O ministro Jonathan de Jesus, do Tribunal de Contas da União, determinou que o Banco Central apresente, em até 72 horas, explicações detalhadas sobre a forma como conduziu a liquidação extrajudicial do Banco Master, decretada em 18 de novembro.
No despacho, o ministro afirma que há indícios relevantes de falhas na supervisão do BC. Ele levou em consideração uma representação apresentada pelo Ministério Público junto ao TCU e informações que constam nos autos.
O ministro questiona, por exemplo, como o BC estruturou e executou o processo decisório da liquidação do Master. Jesus cita que o BC adotou a medida mais extrema, mesmo com alternativas de solução privada e imediatamente após a apresentação de proposta de aquisição. Diz ainda que o BC não reagiu de forma tempestiva a sinais de deterioração do banco.
O BC terá de explicar quais alternativas à liquidação foram efetivamente analisadas e por que foram descartadas. O despacho menciona a existência de uma proposta formal de aquisição do Master por um grupo privado, apresentada imediatamente antes da decretação da liquidação, com previsão de aporte estimado em cerca de 3 bilhões de reais.

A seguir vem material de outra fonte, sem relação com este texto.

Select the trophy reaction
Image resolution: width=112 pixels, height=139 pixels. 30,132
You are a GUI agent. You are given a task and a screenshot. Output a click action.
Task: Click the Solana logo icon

O ministro também diz que houve tratativas anteriores envolvendo um plano de reorganização societária do Master, estruturado como solução privada com participação do Fundo Garantidor de Créditos. Segundo o despacho, a análise dessas alternativas pelo BC se prolongou e não ficou claro o motivo da escolha pela liquidação.
O BC deverá apresentar ainda uma linha do tempo detalhada das decisões, manifestações técnicas e instâncias deliberativas envolvidas, esclarecendo quando e como cada alternativa foi analisada e descartada.